@Cardinal Yes, I found this website useful. I am also a member of French and Esperanto channels of StackExchange. But some days ago, 2-3 people in the French channel disturbed me when I was asking questions about that language. Finally somebody advised me to come here and ask my questions in chatrooms. That's why I'm here now.
@Cardinal Nowadays I only read Persian books, but the last English book which I read was "Being There" by Jerzy Kosinski. I didn't like that book very much. I think its cinematic adaptation is rather better than the original book.
@Cardinal Oh yes, I watched it some years ago. I love the acting of Matt Damon and Jack Nicholson there, although I admire acting of Leonardo DiCaprio and Mark Wahlberg too.
I'm not sure if Mark Wahlberg was in that movie too, or not.
I remember it well because I was a teen when it was released. It was the last film being shown at an old 100 seat theatre in my hometown before it was renovated into something else.
@snailcar I had a game automated to perform some menial tasks. It takes several hours in real time to travel long distances in the game.... I got bored, and decided to fight some enemies, and got disintegrated.
Another hour and I would have reached my destination.
Fare thee well @Qàtrè
Listening to Ben Howard on Youtube. Only place I can listen to him. Some good quarantine music..
Oh and I can smell food burning, so tomorrows dinner is done.
The cooordinating conjunctions 'or' and 'and', when placed before the final item in a list of more than two items, are considered as if they had been placed between the preceding items. You can have cake, bread, or crackers (you can have one of these); you can have beer, wine, and coffee (you can...
There is a slight difference in your first two sentences. First, the difference between "and" and "or":
1) I am against twablulation except in the cases of delivery, attack,
and colorization of a twibble.
2) I am against twablulation except in the cases of delivery, attack,
or colori...
> When preparing the Quality Plan, the QPPV evaluates the sufficiency and applicability of existing standard operating procedures and working instructions on pharmacovigilance, taking into account the data of internal and external audit reports, follow-up audit reports, and the results of inspections for the expired period
Is this okay? the expired period?
It means the period that has ended.
The qualified person evaluates the results of inspections that were carried out during the last period.
@CowperKettle I see, the phrase "expired period" gave me this feeling that the results are related to a series of investigations that were made once during that specific time frame.
Have you provided any description for this expired period earlier in the text?
But like, of a word/phrase, not of a syntactic construction.
Because constructions can be generalized and potentially tagged properly, and it might be useful for someone (me, lol) trying to understand something to see this construction in different contexts, heh.
I'd also support banning all questions about archaic / old-fashioned language.

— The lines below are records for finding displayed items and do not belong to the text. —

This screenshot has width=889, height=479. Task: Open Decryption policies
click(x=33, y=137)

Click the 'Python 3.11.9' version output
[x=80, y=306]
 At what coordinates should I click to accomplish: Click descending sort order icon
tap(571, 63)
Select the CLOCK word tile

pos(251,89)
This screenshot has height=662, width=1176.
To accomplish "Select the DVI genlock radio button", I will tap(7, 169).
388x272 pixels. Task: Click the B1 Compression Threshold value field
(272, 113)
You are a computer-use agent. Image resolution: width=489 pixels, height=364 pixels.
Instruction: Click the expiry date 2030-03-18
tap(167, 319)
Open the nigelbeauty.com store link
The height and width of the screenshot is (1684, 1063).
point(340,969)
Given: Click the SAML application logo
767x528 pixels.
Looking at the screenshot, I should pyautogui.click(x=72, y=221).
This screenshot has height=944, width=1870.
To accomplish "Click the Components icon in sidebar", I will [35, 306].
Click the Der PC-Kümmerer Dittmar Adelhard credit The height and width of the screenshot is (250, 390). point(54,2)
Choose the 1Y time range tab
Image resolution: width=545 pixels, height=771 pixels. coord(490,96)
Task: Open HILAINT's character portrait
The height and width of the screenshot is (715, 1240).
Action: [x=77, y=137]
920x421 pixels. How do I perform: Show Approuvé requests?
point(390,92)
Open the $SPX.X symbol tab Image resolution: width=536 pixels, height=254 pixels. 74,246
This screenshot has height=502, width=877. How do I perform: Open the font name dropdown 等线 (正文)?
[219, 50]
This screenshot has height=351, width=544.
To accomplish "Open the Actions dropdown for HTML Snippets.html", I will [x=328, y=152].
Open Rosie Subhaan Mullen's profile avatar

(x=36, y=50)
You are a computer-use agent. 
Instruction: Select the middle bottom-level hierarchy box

This language is not used any more, so it's not helping you learn English. If you're reading an English classic, that makes you an English enthusiast, I believe. Direct such questions to ELU.
Also, ban Christmas (I've really chosen the right time to say that).
Otherwise, I have a thousand questions dealing with "meaning in context". Whenever you don't conventionally "understand something", that means you don't understand the meaning of some words in some context.
I have done some researches and I think "fixate" imparts a taste of obsession in addition to that of being attentive of something.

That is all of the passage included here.